Diagnostic optimization strategies such as sputum pooling and the use of portable molecular testing platforms can expand testing capacity while conserving limited resources. In addition, decentralized diagnostic technologies such as TrueNat and stool-based testing have shown promise in improving TB diagnosis among children and in remote areas.
Improving treatment efficiency is another key strategy. Decentralizing drug-resistant TB services and adopting shorter treatment regimens can significantly reduce costs while improving patient outcomes. For example, shorter preventive treatment regimens and new six-month drug-resistant TB treatments have demonstrated substantial savings and higher treatment completion rates. Integrating these regimens into routine TB care can help health systems deliver more efficient and patient-centered services.
Strengthening the health workforce, particularly through community health workers, also enhances program effectiveness. Evidence from multiple countries shows that community-based approaches can detect cases earlier, improve treatment adherence, and reduce stigma associated with TB. Digital learning platforms and online training programs for health workers have also emerged as cost-effective alternatives to traditional in-person training, allowing programs to expand capacity while reducing operational costs.
Engaging the private sector is another important strategy for expanding access to TB services. Many patients initially seek care from private providers, making their involvement essential for early diagnosis and treatment. Innovative public–private partnership models have improved access to affordable TB testing and treatment while strengthening case notification and treatment adherence. These collaborations leverage existing healthcare infrastructure and help reduce diagnostic gaps.
Integrating TB services into broader health systems further improves efficiency and patient outcomes. Programs that combine TB services with HIV care, diabetes management, maternal and child health services, and nutrition programs can increase case detection and streamline service delivery. Shared specimen transport networks and integrated diagnostic systems also reduce duplication and improve coordination across disease programs.

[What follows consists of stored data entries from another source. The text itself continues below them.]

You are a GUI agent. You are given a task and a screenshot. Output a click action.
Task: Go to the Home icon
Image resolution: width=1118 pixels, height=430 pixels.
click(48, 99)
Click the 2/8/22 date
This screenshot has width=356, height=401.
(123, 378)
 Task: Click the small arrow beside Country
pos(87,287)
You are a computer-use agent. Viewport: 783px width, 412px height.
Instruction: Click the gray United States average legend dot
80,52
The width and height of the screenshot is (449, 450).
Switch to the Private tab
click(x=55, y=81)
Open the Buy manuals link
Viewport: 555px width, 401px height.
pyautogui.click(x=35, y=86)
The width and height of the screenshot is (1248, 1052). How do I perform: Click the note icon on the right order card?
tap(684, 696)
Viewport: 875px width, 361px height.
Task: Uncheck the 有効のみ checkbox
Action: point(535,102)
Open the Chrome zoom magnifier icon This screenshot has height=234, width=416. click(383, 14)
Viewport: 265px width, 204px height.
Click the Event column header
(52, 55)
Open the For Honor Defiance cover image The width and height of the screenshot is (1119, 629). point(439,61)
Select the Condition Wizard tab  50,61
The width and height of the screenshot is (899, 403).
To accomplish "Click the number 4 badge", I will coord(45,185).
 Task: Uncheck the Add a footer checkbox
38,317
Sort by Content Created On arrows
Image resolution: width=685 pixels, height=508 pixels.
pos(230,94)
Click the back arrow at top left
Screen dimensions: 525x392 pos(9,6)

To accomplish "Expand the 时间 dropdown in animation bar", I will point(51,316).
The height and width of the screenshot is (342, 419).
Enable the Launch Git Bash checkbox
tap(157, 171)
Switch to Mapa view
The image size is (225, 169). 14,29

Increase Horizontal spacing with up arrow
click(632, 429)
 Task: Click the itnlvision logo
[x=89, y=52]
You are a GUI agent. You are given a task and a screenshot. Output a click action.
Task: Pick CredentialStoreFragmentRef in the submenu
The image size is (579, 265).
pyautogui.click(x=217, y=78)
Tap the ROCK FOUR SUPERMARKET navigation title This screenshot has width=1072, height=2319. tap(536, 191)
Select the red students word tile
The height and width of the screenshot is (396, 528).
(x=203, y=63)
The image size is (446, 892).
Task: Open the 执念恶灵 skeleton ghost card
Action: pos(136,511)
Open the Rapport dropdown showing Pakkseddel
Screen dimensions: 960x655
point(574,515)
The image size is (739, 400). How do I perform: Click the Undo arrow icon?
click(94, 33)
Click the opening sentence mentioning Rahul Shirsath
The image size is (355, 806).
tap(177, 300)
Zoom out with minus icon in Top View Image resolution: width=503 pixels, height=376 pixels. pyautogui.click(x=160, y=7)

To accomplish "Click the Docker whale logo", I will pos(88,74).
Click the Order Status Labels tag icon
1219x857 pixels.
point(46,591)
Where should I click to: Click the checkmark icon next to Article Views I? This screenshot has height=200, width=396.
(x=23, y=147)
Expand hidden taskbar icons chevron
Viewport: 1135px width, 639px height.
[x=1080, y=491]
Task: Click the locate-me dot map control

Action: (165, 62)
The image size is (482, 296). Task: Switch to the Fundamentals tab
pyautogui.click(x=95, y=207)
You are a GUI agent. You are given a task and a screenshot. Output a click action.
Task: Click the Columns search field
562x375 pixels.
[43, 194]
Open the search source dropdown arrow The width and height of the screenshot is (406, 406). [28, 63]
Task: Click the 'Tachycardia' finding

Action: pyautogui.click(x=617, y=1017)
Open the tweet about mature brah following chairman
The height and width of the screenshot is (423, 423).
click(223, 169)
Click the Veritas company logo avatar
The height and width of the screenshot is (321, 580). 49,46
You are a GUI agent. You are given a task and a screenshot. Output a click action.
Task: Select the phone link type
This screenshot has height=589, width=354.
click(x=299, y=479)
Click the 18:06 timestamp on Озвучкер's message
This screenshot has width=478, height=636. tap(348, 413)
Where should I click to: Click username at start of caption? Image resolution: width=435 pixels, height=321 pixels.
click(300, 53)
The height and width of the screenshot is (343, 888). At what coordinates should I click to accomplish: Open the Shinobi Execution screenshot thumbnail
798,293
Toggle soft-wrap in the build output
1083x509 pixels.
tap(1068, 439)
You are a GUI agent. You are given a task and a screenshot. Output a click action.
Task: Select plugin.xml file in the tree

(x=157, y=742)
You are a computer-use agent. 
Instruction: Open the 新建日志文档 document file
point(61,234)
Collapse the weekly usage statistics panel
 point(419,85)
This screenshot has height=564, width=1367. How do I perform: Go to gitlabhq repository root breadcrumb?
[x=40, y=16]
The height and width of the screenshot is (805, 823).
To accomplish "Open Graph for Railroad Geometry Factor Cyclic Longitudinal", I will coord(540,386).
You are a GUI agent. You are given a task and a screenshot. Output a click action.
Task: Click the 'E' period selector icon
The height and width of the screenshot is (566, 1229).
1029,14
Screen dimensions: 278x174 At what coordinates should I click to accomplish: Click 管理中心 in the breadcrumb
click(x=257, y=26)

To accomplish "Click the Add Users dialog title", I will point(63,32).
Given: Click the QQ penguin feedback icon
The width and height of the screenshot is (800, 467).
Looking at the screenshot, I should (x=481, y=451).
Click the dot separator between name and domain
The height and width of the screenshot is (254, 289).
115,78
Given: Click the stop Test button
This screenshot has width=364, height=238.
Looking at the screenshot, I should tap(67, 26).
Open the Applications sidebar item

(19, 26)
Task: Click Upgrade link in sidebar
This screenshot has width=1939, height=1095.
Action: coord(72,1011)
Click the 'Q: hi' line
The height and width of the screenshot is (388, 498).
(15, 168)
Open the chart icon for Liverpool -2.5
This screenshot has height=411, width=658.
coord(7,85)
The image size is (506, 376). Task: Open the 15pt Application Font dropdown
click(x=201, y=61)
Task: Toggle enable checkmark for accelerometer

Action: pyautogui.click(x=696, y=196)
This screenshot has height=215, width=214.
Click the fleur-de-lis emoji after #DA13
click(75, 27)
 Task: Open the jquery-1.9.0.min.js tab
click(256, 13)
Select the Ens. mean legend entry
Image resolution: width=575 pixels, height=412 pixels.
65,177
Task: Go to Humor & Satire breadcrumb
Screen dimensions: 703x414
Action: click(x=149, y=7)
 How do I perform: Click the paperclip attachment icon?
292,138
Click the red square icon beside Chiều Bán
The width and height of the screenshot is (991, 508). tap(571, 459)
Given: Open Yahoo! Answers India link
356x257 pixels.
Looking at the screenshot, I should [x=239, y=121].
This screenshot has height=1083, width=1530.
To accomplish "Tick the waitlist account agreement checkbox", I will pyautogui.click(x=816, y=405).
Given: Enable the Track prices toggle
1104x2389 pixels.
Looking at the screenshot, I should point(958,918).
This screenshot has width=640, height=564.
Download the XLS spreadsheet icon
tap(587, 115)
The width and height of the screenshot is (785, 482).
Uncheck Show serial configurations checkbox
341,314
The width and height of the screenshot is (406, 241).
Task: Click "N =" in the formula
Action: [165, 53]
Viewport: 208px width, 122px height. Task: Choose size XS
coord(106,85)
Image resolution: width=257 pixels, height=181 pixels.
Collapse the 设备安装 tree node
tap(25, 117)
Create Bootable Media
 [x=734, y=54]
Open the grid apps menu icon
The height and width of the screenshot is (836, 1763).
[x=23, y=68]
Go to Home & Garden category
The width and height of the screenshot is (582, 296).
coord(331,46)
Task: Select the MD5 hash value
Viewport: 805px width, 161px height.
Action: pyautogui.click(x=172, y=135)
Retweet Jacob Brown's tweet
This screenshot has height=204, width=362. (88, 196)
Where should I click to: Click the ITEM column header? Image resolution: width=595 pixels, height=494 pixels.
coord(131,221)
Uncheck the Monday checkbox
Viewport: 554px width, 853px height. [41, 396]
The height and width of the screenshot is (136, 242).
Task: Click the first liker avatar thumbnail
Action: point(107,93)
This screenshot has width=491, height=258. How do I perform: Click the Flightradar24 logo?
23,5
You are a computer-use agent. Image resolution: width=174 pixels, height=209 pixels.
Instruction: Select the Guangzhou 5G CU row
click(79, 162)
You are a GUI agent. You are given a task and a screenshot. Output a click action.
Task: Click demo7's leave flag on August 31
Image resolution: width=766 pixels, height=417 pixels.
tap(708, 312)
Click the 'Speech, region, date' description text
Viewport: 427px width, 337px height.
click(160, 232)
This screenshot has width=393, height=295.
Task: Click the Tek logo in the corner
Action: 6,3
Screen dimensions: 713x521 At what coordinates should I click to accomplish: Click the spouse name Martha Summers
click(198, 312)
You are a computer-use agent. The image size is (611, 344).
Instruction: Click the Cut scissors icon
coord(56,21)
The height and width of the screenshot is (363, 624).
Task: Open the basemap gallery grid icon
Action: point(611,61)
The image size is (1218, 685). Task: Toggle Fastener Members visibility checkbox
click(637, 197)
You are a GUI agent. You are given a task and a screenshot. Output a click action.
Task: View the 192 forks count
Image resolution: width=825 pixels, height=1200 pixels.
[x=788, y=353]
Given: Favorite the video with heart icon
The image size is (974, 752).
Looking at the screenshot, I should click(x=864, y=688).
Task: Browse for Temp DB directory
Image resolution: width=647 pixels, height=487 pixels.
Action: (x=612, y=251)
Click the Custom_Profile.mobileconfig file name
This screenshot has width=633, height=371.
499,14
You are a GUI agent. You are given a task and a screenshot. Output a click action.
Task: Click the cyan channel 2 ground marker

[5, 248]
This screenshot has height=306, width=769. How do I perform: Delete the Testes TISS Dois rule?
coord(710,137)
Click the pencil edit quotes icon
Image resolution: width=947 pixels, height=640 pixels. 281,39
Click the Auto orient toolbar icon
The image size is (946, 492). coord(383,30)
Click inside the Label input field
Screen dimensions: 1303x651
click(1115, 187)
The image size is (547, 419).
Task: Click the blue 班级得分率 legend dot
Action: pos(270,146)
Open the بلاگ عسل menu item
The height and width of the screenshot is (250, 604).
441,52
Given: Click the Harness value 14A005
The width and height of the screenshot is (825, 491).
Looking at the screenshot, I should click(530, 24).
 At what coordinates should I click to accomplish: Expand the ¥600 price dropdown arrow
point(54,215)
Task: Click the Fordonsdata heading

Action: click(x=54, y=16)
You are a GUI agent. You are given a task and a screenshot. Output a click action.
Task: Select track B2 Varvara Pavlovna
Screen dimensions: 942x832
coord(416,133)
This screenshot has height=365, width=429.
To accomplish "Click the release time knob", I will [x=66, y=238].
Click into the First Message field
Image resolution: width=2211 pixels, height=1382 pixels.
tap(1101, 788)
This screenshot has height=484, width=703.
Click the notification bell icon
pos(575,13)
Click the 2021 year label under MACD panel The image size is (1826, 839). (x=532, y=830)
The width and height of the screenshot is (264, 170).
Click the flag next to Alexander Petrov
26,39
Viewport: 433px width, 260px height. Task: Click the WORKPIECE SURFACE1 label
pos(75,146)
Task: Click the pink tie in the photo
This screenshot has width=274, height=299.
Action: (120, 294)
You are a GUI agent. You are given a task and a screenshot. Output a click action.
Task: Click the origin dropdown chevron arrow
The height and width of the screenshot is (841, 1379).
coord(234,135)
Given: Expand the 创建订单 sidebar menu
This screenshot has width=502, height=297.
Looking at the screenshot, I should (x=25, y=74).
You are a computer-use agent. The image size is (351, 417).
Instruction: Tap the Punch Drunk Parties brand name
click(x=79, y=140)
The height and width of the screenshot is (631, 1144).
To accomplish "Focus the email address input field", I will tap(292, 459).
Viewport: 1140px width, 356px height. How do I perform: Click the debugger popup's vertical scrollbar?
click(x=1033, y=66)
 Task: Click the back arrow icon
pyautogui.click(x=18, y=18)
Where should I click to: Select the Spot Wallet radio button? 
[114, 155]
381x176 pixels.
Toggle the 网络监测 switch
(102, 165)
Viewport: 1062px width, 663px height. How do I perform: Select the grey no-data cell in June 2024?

The study also highlighted the importance of governance, stakeholder engagement, and innovative financing mechanisms. Community-driven interventions, private sector partnerships, and strong collaboration with local institutions can enhance program sustainability. At the same time, increasing domestic investment, expanding health insurance coverage, and exploring innovative financing mechanisms such as performance-based financing, blended financing, and debt swaps can help close funding gaps.
Overall, the findings suggest that optimizing TB programs requires a combination of integration, innovation, and multisectoral collaboration. Efficiency gains alone cannot replace the need for sustained funding, but they can help maximize available resources and strengthen health systems. With continued commitment, investment, and adaptation of proven strategies, countries can protect recent gains and move closer to the global goal of ending TB.